Eğitim Bir Sen İstanbul 2 Nolu Şubesi tarafından düzenlenen programda Özgür-Der Genel Başkanı Rıdvan Kaya’nın sunumu ile İslami Şahsiyetin İnşası kitabı ele alındı.
Kaya, “Modern hayat tarzı en temelde bencilliği besliyor, bencilleşen ve fıtratından uzaklaşan insanlar müstağnileşiyor.” diyerek, aynı oranda huzursuzluğun da arttığını ifade etti.
Bencilliğin yalnızca kişisel düzeyde bireyler arasında yaşanmadığını anlatan Kaya, toplumsal düzeyde de farklı şekillerde ortaya çıktığını, örneğin Suriyelilerin bir şekilde alt ya da hakir görüldüğünü hatırlattı.
Ortaya çıkan sapmanın ölçü koyma noktasında göründüğünü kaydeden Kaya, iyi ve kötünün ölçüsü, adalet ve zulmün ne olduğu gibi konuların vahiy ile saptanması gerektiğini ancak maalesef hududullahın dışına taşan insanların nefislerini ölçü aldığını bildirdi.
Kaya, “Allah'a çağıran, iyi ve yararlı iş yapan ve ‘Muhakkak ki ben Müslümanlardanım’ diyenden daha güzel sözlü kim olabilir.” ayetini hatırlatarak, bu ayetin Müslümanları geçmişten geleceği bir topluluğa ait kıldığını ancak bu mefhumun öyle ya da böyle örtüldüğünü söyledi.
Müslümanların sevinmesi, üzülmesi ya da öfkelenmesinin de Allah için olduğunu vurgulayan Kaya, bunun bir imtiyaz olduğunu anlattı.
Kaya kişisel nedenlerle ihtilafa düşmenin Müslümanlar açısından kötü bir durum olduğunun altını çizerek, nefse tabi olunduğu durumlarda bu konunun ortaya çıktığını, Allah’ın dinine düşmanlığın affedilemeyeceğini lakin nefislerimize yönelen kusurların bağışlanması gerektiğini söyledi.
“Kendimize dönük haksızlıkları affedebiliriz lakin Allah’ın dinine yönelen düşmanlıklara karşı buğz etmeliyiz.” diyen Kaya, en hayırlı amelin Hz Peygamber’in belirttiği üzere Allah için sevmek ya da Allah için öfkelenmek olduğunu anımsattı.
Müslüman arasında ilişkilere değinen Kaya, İslami şahsiyetin gerektirdiği olgunlukla birbirimize yaklaşmamız gerektiğini ifade etti ve karşılığın mutlaka alemlerin Rabbinden beklenmesi gerektiğini vurguladı.

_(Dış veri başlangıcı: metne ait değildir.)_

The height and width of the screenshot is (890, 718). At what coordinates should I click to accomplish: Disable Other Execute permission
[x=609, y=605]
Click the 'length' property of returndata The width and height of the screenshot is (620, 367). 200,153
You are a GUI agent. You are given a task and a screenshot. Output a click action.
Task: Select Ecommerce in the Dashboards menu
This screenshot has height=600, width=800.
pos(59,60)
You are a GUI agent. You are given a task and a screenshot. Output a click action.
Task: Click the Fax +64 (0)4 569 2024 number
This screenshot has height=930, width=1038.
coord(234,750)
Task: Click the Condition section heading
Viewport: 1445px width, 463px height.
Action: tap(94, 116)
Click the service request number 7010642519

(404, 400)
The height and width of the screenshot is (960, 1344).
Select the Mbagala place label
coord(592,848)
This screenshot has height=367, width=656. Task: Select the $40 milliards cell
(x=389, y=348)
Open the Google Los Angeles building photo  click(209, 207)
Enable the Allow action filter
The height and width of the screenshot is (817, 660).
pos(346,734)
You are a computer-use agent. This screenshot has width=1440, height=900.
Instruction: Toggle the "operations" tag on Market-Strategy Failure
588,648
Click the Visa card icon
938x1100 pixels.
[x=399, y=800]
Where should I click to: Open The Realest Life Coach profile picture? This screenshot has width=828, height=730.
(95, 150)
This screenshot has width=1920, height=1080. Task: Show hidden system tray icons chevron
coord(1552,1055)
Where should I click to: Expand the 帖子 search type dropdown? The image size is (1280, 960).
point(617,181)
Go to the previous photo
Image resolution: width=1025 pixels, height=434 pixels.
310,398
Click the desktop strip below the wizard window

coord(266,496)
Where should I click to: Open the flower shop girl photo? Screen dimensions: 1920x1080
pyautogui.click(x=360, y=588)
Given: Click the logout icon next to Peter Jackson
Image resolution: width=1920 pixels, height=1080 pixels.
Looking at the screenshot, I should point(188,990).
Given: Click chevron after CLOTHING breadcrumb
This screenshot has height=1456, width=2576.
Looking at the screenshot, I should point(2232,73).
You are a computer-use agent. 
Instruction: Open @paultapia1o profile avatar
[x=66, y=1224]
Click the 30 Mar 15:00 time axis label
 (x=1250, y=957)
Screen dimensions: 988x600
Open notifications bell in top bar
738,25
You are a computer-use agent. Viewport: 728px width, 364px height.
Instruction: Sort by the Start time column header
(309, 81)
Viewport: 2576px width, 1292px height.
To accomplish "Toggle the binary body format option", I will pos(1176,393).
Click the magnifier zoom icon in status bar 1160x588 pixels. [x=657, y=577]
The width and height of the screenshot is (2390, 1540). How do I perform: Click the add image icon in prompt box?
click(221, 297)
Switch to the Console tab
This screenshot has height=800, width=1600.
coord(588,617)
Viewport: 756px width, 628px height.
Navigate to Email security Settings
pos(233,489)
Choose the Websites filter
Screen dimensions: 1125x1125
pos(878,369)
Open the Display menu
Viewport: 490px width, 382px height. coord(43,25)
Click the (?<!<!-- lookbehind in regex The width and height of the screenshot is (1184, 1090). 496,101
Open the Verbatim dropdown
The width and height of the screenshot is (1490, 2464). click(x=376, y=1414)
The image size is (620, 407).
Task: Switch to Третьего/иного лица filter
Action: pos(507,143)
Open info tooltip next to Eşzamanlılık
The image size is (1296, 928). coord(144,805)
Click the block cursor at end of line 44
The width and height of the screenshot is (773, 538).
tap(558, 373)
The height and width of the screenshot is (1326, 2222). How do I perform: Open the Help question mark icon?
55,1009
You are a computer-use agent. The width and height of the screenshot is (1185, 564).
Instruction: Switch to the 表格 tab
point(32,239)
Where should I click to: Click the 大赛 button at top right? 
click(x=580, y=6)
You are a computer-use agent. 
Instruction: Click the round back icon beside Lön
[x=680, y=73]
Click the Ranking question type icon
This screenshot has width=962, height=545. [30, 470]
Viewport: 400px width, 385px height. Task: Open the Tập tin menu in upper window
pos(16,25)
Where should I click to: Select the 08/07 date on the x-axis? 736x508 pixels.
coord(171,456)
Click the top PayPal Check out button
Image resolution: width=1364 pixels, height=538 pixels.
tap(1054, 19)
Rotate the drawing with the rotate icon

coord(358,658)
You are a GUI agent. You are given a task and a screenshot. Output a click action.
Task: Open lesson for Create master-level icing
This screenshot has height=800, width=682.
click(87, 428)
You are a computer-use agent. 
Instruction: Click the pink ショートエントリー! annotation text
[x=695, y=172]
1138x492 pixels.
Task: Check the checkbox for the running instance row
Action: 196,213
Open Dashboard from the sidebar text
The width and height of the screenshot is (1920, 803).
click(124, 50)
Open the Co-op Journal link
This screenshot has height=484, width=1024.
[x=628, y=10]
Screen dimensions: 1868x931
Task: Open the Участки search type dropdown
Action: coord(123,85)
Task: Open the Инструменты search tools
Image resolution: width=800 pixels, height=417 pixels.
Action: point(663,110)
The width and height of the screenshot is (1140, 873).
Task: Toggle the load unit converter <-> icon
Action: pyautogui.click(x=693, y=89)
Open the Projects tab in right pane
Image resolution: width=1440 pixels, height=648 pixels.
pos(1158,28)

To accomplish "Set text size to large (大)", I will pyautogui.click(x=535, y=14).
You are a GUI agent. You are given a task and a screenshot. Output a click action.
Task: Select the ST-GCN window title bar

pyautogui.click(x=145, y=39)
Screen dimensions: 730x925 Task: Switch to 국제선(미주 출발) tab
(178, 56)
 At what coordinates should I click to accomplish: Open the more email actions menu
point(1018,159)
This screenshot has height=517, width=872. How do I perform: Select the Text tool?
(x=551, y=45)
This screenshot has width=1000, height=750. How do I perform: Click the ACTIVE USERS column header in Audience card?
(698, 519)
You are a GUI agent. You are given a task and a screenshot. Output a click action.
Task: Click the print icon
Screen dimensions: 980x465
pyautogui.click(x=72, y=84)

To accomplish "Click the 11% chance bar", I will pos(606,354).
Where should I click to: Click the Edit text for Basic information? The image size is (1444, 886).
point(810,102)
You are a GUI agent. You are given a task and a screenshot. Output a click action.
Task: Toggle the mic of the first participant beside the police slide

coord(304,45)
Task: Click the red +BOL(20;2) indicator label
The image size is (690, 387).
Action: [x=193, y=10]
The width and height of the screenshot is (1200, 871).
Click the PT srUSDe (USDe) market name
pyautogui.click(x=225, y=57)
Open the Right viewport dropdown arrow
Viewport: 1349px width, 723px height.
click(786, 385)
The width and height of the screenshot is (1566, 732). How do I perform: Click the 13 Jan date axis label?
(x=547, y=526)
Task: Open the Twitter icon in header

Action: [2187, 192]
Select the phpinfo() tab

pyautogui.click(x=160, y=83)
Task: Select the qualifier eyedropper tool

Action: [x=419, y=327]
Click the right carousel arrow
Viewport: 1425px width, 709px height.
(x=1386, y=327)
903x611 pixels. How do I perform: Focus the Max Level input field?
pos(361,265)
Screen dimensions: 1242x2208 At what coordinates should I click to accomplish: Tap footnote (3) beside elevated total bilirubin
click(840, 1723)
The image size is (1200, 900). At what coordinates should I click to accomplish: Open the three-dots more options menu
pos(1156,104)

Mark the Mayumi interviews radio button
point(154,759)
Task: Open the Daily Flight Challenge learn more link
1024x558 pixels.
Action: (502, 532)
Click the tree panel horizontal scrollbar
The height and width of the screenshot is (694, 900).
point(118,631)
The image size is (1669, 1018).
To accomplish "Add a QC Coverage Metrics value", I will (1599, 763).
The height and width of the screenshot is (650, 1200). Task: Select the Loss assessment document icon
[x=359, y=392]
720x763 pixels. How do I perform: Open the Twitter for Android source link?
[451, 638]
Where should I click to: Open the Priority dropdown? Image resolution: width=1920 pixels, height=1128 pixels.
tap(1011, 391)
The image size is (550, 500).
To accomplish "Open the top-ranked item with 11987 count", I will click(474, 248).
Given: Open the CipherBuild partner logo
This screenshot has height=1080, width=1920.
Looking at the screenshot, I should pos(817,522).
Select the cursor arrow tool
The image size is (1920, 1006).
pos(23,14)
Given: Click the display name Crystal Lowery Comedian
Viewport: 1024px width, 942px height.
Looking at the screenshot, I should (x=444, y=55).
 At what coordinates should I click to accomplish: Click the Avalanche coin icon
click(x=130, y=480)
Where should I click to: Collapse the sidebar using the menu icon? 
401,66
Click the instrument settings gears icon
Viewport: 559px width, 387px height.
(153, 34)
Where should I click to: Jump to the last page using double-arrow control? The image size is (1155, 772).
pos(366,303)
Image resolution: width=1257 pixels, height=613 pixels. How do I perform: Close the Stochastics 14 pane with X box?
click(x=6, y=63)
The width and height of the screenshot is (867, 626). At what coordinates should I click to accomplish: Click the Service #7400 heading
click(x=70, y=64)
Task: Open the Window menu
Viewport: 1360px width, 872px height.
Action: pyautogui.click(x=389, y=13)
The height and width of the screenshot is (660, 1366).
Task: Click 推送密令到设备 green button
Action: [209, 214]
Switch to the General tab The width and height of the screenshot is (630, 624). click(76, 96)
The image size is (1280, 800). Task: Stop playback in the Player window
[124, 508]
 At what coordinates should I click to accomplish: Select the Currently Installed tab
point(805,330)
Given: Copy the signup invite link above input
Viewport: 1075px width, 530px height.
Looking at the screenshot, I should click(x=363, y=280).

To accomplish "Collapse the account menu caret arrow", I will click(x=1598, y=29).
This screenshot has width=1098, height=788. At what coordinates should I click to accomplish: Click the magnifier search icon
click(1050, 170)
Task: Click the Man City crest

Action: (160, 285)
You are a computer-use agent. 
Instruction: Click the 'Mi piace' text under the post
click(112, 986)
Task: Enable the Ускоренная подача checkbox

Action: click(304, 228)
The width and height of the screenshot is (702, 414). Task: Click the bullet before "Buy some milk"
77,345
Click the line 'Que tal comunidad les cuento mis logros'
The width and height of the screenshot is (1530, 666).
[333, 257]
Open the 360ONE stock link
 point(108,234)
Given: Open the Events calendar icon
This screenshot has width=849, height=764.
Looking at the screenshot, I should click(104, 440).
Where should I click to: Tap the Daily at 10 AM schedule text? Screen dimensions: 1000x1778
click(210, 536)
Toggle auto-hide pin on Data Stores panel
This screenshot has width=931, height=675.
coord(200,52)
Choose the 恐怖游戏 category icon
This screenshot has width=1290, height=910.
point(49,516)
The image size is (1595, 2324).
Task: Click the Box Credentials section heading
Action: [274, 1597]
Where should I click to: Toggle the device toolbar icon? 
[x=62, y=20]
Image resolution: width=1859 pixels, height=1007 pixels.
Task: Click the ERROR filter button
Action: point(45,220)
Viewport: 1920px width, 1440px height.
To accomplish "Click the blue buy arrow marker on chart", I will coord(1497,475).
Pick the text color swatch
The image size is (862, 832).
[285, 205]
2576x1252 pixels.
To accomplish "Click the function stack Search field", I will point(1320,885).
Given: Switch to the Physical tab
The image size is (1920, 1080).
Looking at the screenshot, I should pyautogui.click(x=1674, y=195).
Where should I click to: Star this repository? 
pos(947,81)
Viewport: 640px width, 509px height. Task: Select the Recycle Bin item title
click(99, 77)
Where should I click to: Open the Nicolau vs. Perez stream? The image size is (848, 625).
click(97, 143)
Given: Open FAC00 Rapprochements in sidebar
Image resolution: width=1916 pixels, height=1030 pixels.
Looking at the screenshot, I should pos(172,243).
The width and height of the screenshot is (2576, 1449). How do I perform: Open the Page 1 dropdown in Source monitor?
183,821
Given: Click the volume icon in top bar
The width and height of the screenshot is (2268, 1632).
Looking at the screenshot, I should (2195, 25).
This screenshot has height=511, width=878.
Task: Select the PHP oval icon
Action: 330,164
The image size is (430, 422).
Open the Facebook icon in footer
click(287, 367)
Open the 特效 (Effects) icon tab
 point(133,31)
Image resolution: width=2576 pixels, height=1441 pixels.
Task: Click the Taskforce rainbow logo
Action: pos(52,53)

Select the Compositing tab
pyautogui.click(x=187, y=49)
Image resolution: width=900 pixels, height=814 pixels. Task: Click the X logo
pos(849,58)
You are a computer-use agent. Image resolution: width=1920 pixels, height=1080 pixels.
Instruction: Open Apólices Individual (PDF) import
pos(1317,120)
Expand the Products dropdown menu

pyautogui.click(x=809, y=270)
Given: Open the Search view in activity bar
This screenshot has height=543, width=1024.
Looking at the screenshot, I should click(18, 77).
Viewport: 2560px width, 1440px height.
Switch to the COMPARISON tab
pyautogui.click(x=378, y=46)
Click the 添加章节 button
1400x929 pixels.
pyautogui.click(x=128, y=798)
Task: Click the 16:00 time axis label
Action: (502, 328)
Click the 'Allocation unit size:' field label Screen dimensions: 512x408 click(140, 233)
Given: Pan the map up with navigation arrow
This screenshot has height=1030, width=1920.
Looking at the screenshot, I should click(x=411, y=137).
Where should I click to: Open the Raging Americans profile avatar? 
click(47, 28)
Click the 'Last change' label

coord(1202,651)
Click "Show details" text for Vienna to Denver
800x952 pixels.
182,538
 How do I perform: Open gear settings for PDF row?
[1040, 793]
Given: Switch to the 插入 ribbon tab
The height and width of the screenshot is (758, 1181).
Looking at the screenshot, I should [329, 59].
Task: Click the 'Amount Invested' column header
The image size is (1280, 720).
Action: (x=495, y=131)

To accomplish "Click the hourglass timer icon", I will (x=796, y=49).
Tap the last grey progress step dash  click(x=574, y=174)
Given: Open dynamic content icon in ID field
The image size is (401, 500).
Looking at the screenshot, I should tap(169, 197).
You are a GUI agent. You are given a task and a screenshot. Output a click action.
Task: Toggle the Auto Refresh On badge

“Şartlar bunu gerektiriyor” gibi mazeretlerin hassasiyetlerin alınmasını getirdiğini hatırlatan Kaya, hududullahın aşılmasına rağmen şartların bahane edildiğini ve bunun da ölçüde muğlaklık ya da inanç değerlerinin içselleştirilememesinden kaynaklandığını anlattı.
“Bir şey hududullaha aykırı ise ailemizin ya da çevre izin beklentileri önemli olmamalı.” diyen Kaya, sınırları aşındırmanın sınırları göremez hale gelmeyi getireceğini belirtti.
Bunların neticesinde ilişki tarzının da değiştiğini kaydeden Kaya, insanların kendisini uyaran/eleştiren insanlardan uzaklaşarak steril bir çevreye yöneldiğini söyledi.
“Güç ve refah arayışı fıtridir. Herkes daha iyi geçim koşullarına yönelir ancak bu çaba hayatın amacı haline gelmemelidir.” diyen Kaya, bu durumun insanı sapmaya sevk edeceğini vurguladı.
Kaya “İnsanlar bizi görünce neyi hatırlıyor? İnsanlar bizi görünce Allah’ı hatırlamalı. Bu gayrette olmalıyız.” ifadelerini kullanarak, insanlarla kurulan ilişkilerin tebliğ/davet sorumluluğu üzerine inşa edilmesi gerektiğini söyledi.
Salih amellerin sahih bilgi üzere yetiştiğini vurgulayan Kaya, bunun için dinin doğru anlaşılması gerektiğini söyledi ve “Akıl olmazsa olmazdır lakin akıllı olmak ile akılcı olmak farklıdır, akıl vahye tabi olmalıdır.” dedi.